> Prompt
Print, exactly as written, every line from the first line of the records below through the line containing "Task: Focus the Enter username field", and nothing further.

Data items

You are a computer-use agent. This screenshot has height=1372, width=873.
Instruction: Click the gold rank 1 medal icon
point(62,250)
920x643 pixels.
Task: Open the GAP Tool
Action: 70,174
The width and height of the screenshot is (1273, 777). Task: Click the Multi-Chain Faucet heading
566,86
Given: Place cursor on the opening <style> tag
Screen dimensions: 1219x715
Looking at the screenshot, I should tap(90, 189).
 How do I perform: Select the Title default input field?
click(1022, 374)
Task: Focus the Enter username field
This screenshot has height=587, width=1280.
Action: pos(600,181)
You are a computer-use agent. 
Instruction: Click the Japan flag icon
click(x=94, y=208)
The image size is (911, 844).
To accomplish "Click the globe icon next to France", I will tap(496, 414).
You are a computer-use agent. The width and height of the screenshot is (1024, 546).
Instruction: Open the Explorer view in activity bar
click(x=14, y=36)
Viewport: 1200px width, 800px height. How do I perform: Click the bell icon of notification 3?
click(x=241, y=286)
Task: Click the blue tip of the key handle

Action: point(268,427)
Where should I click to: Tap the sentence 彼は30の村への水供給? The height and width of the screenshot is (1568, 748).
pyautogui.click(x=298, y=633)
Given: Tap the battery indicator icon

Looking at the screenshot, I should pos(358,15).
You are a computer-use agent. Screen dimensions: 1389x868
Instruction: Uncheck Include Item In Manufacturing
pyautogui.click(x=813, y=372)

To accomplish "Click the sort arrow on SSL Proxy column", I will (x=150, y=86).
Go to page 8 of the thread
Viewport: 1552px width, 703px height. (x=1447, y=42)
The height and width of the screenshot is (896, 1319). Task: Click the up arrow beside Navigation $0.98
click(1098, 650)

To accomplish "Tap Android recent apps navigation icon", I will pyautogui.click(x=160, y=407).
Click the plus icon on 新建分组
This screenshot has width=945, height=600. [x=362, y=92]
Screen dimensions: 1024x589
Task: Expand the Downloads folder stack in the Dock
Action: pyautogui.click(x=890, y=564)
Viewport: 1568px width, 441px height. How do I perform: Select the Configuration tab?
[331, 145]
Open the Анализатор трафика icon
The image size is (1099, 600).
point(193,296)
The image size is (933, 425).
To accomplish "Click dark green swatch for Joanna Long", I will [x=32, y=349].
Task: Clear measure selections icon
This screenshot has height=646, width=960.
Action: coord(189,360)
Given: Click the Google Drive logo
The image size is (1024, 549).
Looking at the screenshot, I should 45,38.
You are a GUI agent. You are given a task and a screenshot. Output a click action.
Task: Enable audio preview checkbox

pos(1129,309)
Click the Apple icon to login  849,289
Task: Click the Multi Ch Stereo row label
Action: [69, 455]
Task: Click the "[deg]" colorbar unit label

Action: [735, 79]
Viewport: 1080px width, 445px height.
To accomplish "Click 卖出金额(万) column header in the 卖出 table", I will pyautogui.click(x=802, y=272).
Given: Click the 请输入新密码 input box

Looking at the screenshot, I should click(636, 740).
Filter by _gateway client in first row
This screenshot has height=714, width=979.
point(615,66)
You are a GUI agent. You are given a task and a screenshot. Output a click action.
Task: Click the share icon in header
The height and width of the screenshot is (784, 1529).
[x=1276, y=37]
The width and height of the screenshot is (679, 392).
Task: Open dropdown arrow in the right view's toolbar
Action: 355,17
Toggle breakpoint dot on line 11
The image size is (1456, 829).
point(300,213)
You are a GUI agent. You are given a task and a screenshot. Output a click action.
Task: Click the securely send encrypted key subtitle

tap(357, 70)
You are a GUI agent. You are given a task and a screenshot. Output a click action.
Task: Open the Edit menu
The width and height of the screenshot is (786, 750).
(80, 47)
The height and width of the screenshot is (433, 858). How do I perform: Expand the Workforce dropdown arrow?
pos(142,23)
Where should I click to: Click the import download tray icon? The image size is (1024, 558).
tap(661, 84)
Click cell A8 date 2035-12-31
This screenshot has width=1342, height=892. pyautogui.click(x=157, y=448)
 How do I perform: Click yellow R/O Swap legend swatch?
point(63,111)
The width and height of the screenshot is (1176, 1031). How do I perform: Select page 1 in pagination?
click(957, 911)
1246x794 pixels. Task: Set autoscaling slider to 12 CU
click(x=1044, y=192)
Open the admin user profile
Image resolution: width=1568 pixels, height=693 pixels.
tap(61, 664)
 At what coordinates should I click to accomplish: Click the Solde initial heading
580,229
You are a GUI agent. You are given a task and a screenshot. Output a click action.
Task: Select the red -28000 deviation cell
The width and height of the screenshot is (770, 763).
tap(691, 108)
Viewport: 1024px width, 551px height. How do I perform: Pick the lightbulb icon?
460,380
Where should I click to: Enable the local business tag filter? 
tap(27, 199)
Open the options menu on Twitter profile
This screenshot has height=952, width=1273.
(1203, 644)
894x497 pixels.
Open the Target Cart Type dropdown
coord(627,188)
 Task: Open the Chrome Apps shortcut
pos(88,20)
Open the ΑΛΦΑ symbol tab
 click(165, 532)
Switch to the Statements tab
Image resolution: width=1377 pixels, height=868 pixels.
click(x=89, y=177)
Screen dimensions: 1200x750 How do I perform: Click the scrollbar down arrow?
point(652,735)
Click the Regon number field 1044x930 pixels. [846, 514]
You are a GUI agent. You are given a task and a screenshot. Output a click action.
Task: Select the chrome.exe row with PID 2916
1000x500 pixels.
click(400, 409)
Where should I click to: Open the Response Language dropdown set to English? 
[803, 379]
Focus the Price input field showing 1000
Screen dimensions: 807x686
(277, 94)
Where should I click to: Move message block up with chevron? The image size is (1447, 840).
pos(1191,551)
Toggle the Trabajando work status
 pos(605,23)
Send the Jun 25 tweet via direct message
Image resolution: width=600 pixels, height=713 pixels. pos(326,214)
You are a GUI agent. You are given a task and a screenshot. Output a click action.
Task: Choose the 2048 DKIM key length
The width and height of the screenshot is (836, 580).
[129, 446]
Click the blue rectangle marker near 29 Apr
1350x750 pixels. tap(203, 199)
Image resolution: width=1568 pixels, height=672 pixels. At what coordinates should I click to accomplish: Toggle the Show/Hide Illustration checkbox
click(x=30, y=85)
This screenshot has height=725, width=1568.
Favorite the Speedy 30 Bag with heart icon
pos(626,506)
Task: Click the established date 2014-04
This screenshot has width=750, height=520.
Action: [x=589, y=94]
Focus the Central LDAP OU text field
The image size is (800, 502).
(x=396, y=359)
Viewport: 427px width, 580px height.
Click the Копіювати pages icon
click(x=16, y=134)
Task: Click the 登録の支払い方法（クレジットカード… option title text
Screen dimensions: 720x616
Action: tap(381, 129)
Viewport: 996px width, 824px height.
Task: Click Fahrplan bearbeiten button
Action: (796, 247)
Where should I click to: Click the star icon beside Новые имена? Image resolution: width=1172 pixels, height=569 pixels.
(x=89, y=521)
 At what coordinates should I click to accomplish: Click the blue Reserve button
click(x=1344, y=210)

> Exercise answer
You are a computer-use agent. This screenshot has height=1372, width=873.
Instruction: Click the gold rank 1 medal icon
point(62,250)
920x643 pixels.
Task: Open the GAP Tool
Action: 70,174
The width and height of the screenshot is (1273, 777). Task: Click the Multi-Chain Faucet heading
566,86
Given: Place cursor on the opening <style> tag
Screen dimensions: 1219x715
Looking at the screenshot, I should tap(90, 189).
 How do I perform: Select the Title default input field?
click(1022, 374)
Task: Focus the Enter username field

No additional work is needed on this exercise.